Rule #4 is really a corollary to the second rule: if you do end up checking, carry a detailed list of the contents of your checked bag in your carry on. The key here is DETAIL. You will never be able to get reimbursed for the full value of the contents of your luggage, but a detailed list helps and shames them into being more forthcoming with the cash should the need arise. This list is also useful for myriad reasons, actually: for customs, it helps remind you if you need to declare something you may have forgotten; for security checks, it helps you see if anything is missing after your friendly TSA agents have rifled through your things; and, in the case of damaged luggage, it helps you figure out if everything made it. Not once but three times have I found my luggage on the carousel with a broken zipper or an outright hole, shoes or toiletries trailing along forlornly behind my bag (this was the result of an ill-fated luggage set my parents bought me for graduation, which then spent the next few years studiously self-destructing on trip after trip until I finally threw away the last remaining piece (whose zipper had long since been replaced by self-installed snaps anyway).

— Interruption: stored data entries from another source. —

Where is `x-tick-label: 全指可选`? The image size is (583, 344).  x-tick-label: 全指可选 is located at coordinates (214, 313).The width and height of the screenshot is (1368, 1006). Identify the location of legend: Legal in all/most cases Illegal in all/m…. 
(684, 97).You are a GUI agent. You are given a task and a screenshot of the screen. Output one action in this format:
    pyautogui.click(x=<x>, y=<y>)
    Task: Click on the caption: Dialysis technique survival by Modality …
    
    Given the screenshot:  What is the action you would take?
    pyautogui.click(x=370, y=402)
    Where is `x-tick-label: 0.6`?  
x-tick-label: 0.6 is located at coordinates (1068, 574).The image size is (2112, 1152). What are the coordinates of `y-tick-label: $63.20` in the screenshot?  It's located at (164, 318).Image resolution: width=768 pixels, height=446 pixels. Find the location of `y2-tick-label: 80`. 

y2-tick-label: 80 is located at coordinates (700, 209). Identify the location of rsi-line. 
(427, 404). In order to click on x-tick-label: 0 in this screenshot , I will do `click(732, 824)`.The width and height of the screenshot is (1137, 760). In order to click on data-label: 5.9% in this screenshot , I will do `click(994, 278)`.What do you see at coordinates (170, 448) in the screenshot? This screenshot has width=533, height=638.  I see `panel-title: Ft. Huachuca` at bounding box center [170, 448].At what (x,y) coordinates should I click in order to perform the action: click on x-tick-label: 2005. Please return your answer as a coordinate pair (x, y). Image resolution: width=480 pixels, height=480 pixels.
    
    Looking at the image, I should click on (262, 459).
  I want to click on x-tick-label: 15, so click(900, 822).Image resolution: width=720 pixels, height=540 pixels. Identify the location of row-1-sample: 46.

Rule #5, therefore, tells you to buy the best luggage you can afford and make it as distinctive as possible. In grad school, I lived near the L.L. Bean outlet and bought for pennies a fluorescent green medium duffle that someone had monogramed with the letters "ZK" and then returned. That bag is still in great shape, it being made expensively, even after having flown all over the world with me, and it has the added bonus of being utterly unforgettable, totally easy to spot in a sea of bags, and completely simple to describe when lost. (I do often have to explain why ZK, but that's a small price to pay for found luggage.)